Disadvantages of Entity Systems

The most obvious downside to entity systems is the performance hit that is caused by all the look-ups. Resist the urge to add cross-component references, as this will make you lose all of the advantages mentioned above. If you think about making your HealthComponent reference a VisualEffectComponent for displaying a nice particle effect every time our fellow knight is hit, remember that there could be several VisualEffectComponents attached to the knight… In most cases, just firing an event and making the event system do its job is still the best idea.

In order to avoid running into performance issues, just don’t flood your system with unnecessary component types: Think carefully about introducing a new component, just as you would when introducing a new subclass in inheritance-based models.

One might argue that it takes longer to “get the job done” with such a system, as it looks like you’ve to think much about your architecture before you’re able to see any results. I disagree: Our team has used an aggregation-based game model at the InnoGames Game Jam a few weeks ago, and pumped out a multi-platform multi-player real-time tactics game in just 48 hours. Spending the little extra effort at the beginning pays off. Always.


Knowing that inheritance-based game models show a lot of disadvantages, we have taken a look at aggregation-based models and their up- and downsides. Entity systems are easy to maintain and debug, and they provide great extensibility without the necessity of modifying existing code all the time. They show better performance characteristics for both memory and CPU load, and allow you to add scripting and serialization with a minimum of additional effort.

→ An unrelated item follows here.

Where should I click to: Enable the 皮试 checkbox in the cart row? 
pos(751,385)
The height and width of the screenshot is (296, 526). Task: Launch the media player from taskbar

Whenever you’re working with this kind of system, feel free to pass by and share your feedback in the comments, I’m looking forward to hearing from you!


Author: npruehs

Nick Pruehs is a Co-Founder of Slash Games, Hamburg. In 2009, he graduated as “Best Bachelor” in computer science at Kiel University. Two years later Nick finished his master’s degree in “Sound, Vision, Games” at Hamburg University of Applied Sciences, becoming the Lead Programmer of Daedalic Entertainment shortly after.

2 thoughts on “Game Models – A Different Approach (Part 2)”

  1. I sort of unwittingly invented this apparently in parallel with others about 5 years ago as a hobbyist and abandoned it out of frustration because I just couldn’t see the magic missing piece: eliminate entities entirely. You’ve just rekindled my passion for this apparently widespread idea, and possibly just saved a school final project in the process. You have my gratitude.